Il globetrotter Giuseppe Conte, dopo essere stato per lungo tempo un fantasma in politica estera, in questi giorni continua a ritmo serrato il suo tour internazionale con lo scopo di affrontare la crisi libica e per cercare di evitare all'Italia un ruolo marginale in un'area strategica per il nostro Paese. Ci riuscirà? Non sarà facile. L'essersi svegliati così in ritardo per affrontare l'emergenza non lascia grandi margini. E poi il premier perde credibilità a ogni passo con i suoi avanti march e «dietrofront», guadagnandosi il soprannome di «avvocato tentenna».
La politica degli annunci, che in Italia può incantare ancora qualcuno, fuori dai nostri confini non ha alcun peso. Ricucire e rimettere insieme relazioni trascurate, quando ormai siamo giunti al redde rationem, sarà forse utile nel medio termine, ma a pochi giorni dalla conferenza di Berlino sulla Libia (guarda caso, sarà Angela Merkel la protagonista) difficilmente produrrà risultati utili per il nostro Paese. È sempre possibile un colpo di scena e mister Giuseppi ce la mette tutta, come ha fatto ieri al Cairo quando ha annunciato, dopo l'incontro con il presidente egiziano al-Sisi, di essere disponibile a inviare soldati italiani in Libia, nell'ambito di un'operazione di peace monitoring, cioè di monitoraggio del cessate il fuoco. Militari italiani in quell'inferno? Conte mette le mani avanti: «L'unica soluzione sostenibile è quella politica, ogni tentazione di imporre l'opzione militare è destinata al fallimento e comunque inaccettabile. Ci devono essere le condizioni di sicurezza», ha detto, senza specificare chi mai potrebbe garantire quella sicurezza, visto che il generale Haftar non ha voluto firmare a Mosca l'accordo di tregua. Nessuna sorpresa, il leader di Bengasi deve consultarsi con i suoi padrini, cioè Arabia Saudita, Egitto ed Emirati arabi. Ma Conte non si arrende: «L'importante è che ci sia un cessate il fuoco sostanziale», ha sottolineato. Certo, a garantirlo sarà il Cremlino, non altri. «Anche se Haftar non ha firmato, il cessate il fuoco reggerà», ha intimato il ministro degli Esteri russo Sergei Lavrov. E l'uomo forte della Cirenaica si piegherà. Che accadrà dopo? Molti si aspettano che dalla conferenza di Berlino qualcuno tiri fuori il coniglio dal cilindro. Conte ripeterà che l'Italia è pronta a mandare i suoi soldati «se ci saranno le premesse come ha detto ieri e riusciremo a dare un indirizzo politico alla crisi libica. Ma non manderemo uno solo dei nostri ragazzi se non in condizioni di sicurezza e in un contesto politico molto chiaro».
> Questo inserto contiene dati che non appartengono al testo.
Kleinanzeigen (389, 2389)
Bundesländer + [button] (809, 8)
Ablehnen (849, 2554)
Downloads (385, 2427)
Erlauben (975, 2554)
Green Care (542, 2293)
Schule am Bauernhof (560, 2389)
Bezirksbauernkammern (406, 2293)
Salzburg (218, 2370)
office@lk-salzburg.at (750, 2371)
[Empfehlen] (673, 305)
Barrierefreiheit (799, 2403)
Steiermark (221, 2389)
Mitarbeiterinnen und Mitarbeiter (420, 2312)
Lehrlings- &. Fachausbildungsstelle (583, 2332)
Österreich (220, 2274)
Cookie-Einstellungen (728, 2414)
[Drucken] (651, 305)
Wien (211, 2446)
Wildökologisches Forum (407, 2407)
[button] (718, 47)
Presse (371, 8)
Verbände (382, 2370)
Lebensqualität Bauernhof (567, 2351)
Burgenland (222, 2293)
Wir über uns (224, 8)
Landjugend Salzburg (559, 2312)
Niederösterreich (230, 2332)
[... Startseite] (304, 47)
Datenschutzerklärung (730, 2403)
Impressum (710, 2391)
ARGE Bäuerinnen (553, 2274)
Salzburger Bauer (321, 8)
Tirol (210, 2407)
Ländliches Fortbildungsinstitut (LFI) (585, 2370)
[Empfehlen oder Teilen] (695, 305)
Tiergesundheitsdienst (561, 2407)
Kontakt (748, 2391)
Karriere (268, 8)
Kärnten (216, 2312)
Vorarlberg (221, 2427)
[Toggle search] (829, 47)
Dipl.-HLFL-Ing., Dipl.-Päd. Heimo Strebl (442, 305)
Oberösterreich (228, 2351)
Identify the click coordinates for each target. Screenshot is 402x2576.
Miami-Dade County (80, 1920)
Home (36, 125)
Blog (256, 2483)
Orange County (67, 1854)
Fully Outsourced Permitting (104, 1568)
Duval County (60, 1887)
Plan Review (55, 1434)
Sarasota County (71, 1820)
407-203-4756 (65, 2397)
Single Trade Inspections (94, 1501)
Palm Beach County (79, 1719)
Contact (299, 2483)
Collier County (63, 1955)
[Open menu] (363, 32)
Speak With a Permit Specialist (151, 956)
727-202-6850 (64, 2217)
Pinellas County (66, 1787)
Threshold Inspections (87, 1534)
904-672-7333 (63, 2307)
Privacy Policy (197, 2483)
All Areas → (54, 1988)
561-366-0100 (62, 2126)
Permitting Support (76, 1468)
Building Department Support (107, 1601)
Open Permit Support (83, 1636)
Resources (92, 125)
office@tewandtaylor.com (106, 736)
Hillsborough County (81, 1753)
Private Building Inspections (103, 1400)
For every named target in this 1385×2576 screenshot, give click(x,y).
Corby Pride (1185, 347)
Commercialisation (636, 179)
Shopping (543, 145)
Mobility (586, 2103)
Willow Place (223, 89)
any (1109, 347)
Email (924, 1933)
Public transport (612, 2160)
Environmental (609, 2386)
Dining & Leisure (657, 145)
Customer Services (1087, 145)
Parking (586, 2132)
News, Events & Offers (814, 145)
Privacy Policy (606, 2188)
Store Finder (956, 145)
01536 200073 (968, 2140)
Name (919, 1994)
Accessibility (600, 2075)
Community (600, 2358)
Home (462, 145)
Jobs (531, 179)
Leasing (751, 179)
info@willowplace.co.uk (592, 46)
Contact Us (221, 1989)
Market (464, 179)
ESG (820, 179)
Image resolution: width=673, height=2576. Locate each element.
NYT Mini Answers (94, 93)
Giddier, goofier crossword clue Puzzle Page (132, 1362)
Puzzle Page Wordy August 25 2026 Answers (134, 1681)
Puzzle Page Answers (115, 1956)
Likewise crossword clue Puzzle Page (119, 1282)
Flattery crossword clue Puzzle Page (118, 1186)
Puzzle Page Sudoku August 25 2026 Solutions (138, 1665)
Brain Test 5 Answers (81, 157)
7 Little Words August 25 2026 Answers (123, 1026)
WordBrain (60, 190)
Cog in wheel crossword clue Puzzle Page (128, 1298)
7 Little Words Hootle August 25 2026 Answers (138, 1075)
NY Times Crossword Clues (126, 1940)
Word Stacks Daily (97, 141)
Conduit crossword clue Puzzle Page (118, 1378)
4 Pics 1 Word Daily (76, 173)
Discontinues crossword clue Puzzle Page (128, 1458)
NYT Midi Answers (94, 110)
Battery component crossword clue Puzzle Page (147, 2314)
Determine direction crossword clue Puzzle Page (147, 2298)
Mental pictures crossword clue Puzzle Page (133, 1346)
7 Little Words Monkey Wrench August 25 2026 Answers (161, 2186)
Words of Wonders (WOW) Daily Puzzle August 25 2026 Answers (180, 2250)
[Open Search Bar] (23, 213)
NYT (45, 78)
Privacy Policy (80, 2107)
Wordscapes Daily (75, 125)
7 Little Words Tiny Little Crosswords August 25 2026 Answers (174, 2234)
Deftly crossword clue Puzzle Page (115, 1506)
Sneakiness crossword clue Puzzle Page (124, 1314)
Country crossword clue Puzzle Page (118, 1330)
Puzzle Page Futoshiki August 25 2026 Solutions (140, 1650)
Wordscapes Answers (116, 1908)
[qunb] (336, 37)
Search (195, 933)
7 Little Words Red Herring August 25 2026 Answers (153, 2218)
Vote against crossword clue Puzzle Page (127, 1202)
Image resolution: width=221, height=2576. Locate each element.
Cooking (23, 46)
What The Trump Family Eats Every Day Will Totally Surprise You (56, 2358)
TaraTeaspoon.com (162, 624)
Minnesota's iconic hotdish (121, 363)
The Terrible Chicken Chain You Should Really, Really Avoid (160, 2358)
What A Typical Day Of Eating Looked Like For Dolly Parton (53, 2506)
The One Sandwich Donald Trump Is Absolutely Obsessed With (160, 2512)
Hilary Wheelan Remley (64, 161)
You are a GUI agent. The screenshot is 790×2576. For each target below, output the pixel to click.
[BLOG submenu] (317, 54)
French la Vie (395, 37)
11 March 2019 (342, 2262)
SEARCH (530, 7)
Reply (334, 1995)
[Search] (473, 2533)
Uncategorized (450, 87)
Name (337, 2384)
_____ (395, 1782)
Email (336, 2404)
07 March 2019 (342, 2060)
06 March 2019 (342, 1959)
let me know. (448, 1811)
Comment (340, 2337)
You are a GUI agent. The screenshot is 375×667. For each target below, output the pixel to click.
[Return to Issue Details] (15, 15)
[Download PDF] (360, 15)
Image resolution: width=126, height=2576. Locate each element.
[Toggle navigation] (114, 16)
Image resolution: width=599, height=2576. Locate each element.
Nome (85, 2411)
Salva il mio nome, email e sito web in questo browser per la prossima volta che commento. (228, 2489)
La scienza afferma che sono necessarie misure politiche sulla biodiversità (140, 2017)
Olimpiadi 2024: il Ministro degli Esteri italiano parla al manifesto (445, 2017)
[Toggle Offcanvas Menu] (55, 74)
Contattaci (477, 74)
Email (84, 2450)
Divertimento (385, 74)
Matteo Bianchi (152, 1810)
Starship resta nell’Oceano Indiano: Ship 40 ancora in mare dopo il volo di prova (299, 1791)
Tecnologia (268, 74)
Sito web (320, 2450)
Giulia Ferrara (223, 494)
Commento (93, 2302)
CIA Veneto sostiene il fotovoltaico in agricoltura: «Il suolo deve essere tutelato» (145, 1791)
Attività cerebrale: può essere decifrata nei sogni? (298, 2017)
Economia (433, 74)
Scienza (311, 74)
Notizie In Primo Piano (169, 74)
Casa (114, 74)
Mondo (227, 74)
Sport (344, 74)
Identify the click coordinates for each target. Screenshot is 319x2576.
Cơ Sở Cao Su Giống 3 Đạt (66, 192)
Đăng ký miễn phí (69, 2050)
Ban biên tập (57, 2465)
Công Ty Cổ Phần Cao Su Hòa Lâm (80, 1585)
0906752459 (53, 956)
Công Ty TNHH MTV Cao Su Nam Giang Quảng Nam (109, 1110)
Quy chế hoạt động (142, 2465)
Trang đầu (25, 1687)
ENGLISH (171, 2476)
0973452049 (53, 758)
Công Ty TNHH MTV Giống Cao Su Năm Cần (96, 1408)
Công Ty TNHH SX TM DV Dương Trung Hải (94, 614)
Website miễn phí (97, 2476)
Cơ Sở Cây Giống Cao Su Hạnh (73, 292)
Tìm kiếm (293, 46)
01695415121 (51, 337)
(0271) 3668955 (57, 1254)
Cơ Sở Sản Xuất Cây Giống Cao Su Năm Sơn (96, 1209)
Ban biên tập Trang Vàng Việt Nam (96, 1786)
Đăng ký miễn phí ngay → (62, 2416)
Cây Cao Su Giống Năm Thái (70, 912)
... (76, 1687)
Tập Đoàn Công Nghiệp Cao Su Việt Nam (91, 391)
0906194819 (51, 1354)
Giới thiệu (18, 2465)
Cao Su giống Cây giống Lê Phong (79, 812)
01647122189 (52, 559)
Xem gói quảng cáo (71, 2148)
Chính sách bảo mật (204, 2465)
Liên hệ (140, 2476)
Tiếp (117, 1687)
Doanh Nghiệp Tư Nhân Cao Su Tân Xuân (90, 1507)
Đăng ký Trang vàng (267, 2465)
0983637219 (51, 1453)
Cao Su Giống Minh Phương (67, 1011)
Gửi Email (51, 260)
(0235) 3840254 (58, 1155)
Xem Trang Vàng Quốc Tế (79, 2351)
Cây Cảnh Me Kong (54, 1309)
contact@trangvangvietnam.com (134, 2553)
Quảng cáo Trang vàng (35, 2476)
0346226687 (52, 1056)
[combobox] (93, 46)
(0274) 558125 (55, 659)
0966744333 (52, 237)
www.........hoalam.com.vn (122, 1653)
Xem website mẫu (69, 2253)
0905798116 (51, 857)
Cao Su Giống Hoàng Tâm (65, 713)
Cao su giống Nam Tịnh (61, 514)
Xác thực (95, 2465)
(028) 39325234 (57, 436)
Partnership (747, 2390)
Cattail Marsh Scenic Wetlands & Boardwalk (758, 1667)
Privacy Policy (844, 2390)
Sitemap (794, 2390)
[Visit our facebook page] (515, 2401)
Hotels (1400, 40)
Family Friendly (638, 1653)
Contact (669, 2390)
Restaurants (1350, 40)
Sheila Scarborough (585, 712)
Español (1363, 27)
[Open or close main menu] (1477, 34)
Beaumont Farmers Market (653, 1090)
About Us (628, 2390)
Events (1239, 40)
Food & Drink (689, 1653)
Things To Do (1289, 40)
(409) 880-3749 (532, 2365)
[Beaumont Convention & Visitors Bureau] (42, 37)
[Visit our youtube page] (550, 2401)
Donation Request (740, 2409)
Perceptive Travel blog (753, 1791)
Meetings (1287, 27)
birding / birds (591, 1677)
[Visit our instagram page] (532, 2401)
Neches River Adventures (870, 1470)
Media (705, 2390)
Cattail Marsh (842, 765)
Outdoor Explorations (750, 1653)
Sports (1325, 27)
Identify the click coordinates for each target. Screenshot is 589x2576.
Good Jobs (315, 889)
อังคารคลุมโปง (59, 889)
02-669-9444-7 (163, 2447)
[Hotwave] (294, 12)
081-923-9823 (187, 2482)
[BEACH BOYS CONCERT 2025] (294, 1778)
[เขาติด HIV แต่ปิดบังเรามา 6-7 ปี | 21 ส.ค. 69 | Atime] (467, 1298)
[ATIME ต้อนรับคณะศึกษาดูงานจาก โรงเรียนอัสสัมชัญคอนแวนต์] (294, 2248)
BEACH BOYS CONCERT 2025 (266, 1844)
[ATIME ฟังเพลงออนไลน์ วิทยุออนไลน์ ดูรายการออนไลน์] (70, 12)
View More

Il premier italiano, inoltre, ha bisogno del voto del Parlamento. Non a caso ieri sera ha voluto incontrare i capigruppo di tutte le forze politiche per trovare una linea univoca su crisi libica e Irak. Mossa encomiabile ma che mette in luce una grande debolezza. D'altronde, Conte non riesce a tenere unita neppure la sua maggioranza, figuriamoci tutti i partiti o l'intero Paese L'opposizione però non fa sconti e ha continuato a martellare il governo. «Se Conte e Di Maio avessero fatto bene il loro lavoro la conferenza si sarebbe tenuta a Roma e non a Berlino», ha dichiarato la parlamentare di Forza Italia Deborah Bergamini, che aveva invitato il suo partito a disertare l'incontro con Conte. E Annamaria Bernini, presidente dei senatori Fi, ha incalzato: «Prefigurare l'invio di soldati in Libia, come ha fatto Conte, è stata una mossa prematura e inutile: la politica estera non si fa con le improvvisazioni». La Lega ha lanciato un segnale al premier non facendo partecipare i capigruppo di Camera e Senato ma due parlamentari, mentre anche Fratelli d'Italia ha espresso le sue perplessità con il capogruppo dei deputati Francesco Lollobrigida. C'è infatti la consapevolezza che il nostro ruolo ininfluente venga chiassosamente allo scoperto a Berlino e che l'opposizione, aiutando il premier, veda ricadere anche su di sé il fallimento della politica estera italiana e non sui veri responsabili, cioè la maggioranza rossogialla.
Così, Conte in serata è costretto al dietrofront, dicendo che è contrario all'intervento militare ma a favore dell'invio di «capitale umano», senza specificare che cosa significhi. Il ministro degli Esteri Luigi Di Maio, invece, ha preferito glissare su una possibile missione in Libia. Insomma, nessun risultato. Giusto per continuare a non contare nulla nello scacchiere internazionale.